Aquel día se casó Almeida y yo empecé a rumiar esta columna y a mediados de semana aún pensé en escribir sobre la hermana del alcalde, simpatiquísima, o sobre aquel chotis desparramado, como de Daviz Muñoz. La analogía con la vida de clausura podría haber quedado estupenda porque ciertamente el matrimonio esconde una clausura, que podríamos llamar intimidad. Una de las hermanas de Iesu me explicó que ellas, pese a su sonrisa, no tenían voto de felicidad, pero que sí lo tienen de obediencia, «que es prácticamente lo mismo». Qué bella metáfora sobre la vida conyugal.
Buscando, así, ese misterio de la vida, topé con una buena conversación, ahora que las terrazas de Madrid quedan bañadas por el sol. La conclusión de aquellos dobles fue algo así como que la vida es un abismo y las mujeres siempre parecen dispuestas a dar el último empujón. Entonces rumié de nuevo, pensando que debía traer a esta columna algún atisbo de genialidad, pero he caído rendido ante mi propia incapacidad. Aún no he encontrado quien me empuje al abismo, más allá de algunos amigos que siempre terminan por antecederme en el salto. Pero no es eso.
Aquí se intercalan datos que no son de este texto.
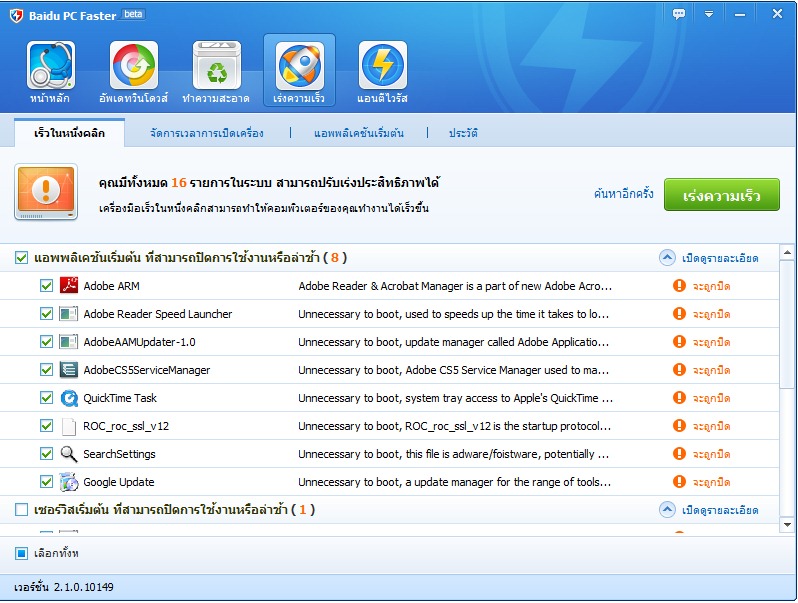798x603 pixels.
Task: Uncheck the Adobe ARM checkbox
Action: [46, 286]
No es eso.
Por fortuna ayer visité un tanatorio y una mirada rápida, como la de quien se enamora en el metro, fue suficiente para entender que la vida, ahora sí, esconde algo más de lo que todos vemos a simple vista. Andaba yo preocupado por las elecciones europeas y por Bildu en el País Vasco y si me apuras por la incomprensión que muchos suscitamos cuando hablamos de Palestina o de las aguas territoriales de Melilla.
Entré al tanatorio, decía, y qué poderosa verdad esconden aquellas baldosas, siempre enceradas, como si fuera la primera vez que las pisas, como si desearas pisarlas por primera vez. A uno se le pasa la tontería y el afán politiquero cuando comprende que dentro de un ataúd había sueños y familia, y no encuestas sobre el nacionalismo vasco o tuits de veinteañeros. No encontré en el tanatorio pasaportes de vuelta ni preocupaciones banales, no. Visitar un tanatorio te sirve para recordar que fuera de esas puertas giratorias, como de hotel caro, hay mucha vida. Vida en abundancia.
Precisamente por eso no tenía sentido aprovechar la oportunidad que ahora me brindan para criticar la boda del alcalde. ¡Si yo estoy encantado con que se quieran! Tampoco tendría sentido criticar una postura sobre la inmigración, porque nada me gustaría menos que llenar ataúdes de rencillas. Fuera de Twitter hay vida, vida en abundancia. Hay algunos que dejan de alternar con un cambio de cerradura y otros que dejan de torear cuando ya tienen un pitón en la ingle. A mí me ha hecho falta visitar un tanatorio para comprender la alegría de las monjas, el valor de una boda, la bendición de aquella terraza y la insignificancia de un tuit. Aún podemos llenar los ataúdes de cosas que valgan la pena.